• [Supplied passage]:

-------

Superseded — This records the ctypes → native extension migration (now complete). For the current extension module layout policy see docs/dev/module-layout.md. For a step-by-step guide to adding a new module see docs/dev/adding-a-module.md.
Python C Extension Design: From ctypes to Native Extension¶
Current Implementation Analysis (client.py)¶
Architecture¶
Approach: ctypes wrapper around libdoppler.so
Flow:
**Key Decision: Static Linking**
- Embed libzmq.a directly into dp_stream.so
- Zero dependency installation (`pip install` → just works)
- Industry standard (NumPy, Pillow, cryptography all do this)
- See [STATIC_VS_DYNAMIC.md](STATIC_VS_DYNAMIC.md) for detailed analysis
Python → ctypes → libdoppler.so → libzmq.so
Key Components¶
1. Library Loading (_load_lib, _get_lib)¶
# Searches multiple paths for libdoppler.so
# Lazy loads + caches via CDLL
# Sets up all function signatures via _setup_ctypes
Pros:
- No compilation needed
- Easy to debug
- Works across Python versions without recompilation
Cons:
- ~5-10% overhead per call (ctypes marshalling)

-------

• [Given information]:
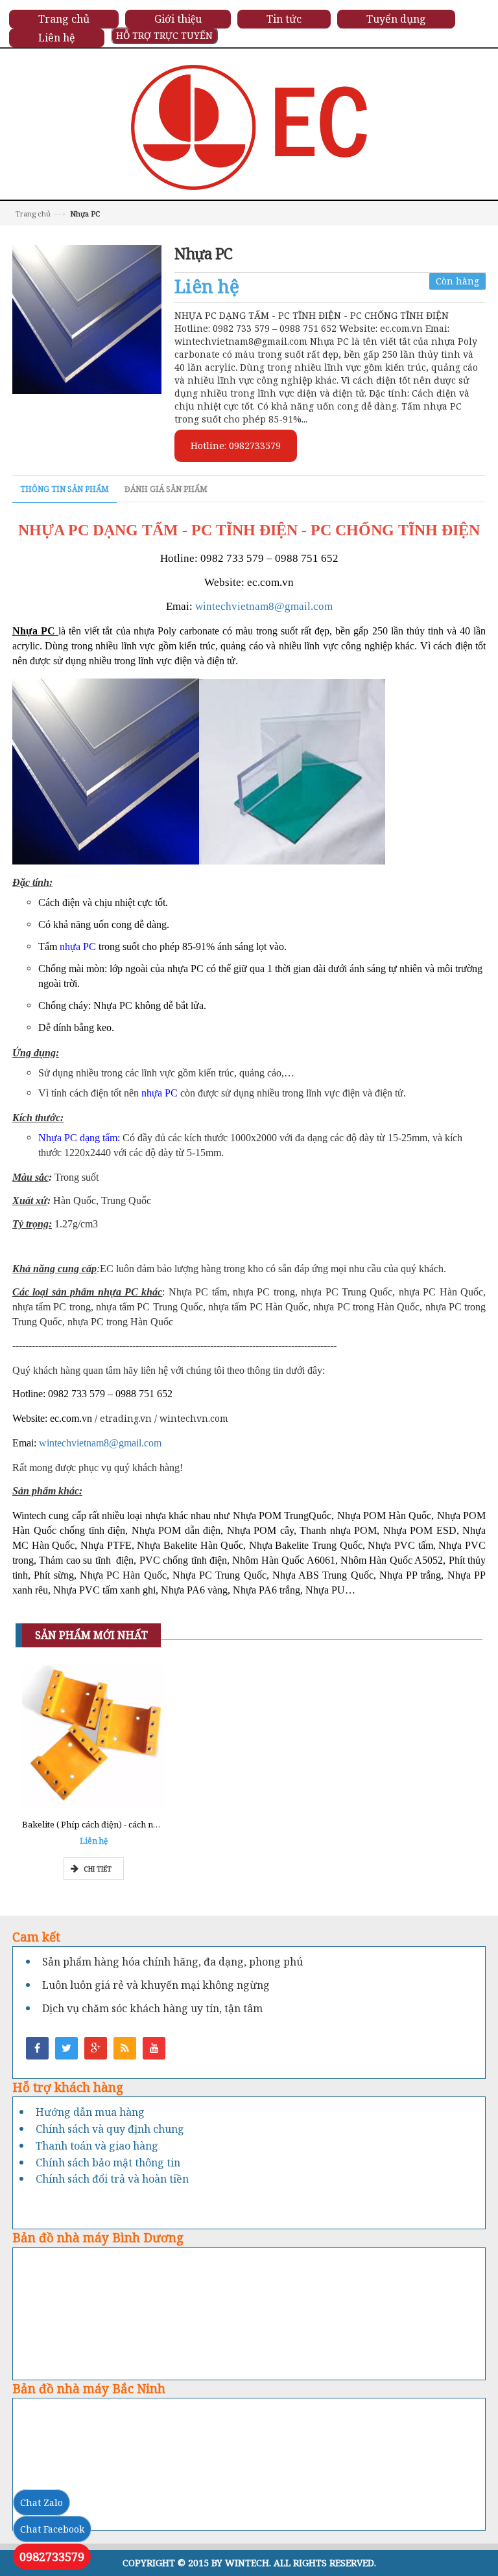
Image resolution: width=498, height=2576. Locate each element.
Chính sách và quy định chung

-------

• [Task statement]:
From the extension design notes above, set down word for word the stretch from "Superseded — This" through "all do this)".

• [Correct answer]:
Superseded — This records the ctypes → native extension migration (now complete). For the current extension module layout policy see docs/dev/module-layout.md. For a step-by-step guide to adding a new module see docs/dev/adding-a-module.md.
Python C Extension Design: From ctypes to Native Extension¶
Current Implementation Analysis (client.py)¶
Architecture¶
Approach: ctypes wrapper around libdoppler.so
Flow:
**Key Decision: Static Linking**
- Embed libzmq.a directly into dp_stream.so
- Zero dependency installation (`pip install` → just works)
- Industry standard (NumPy, Pillow, cryptography all do this)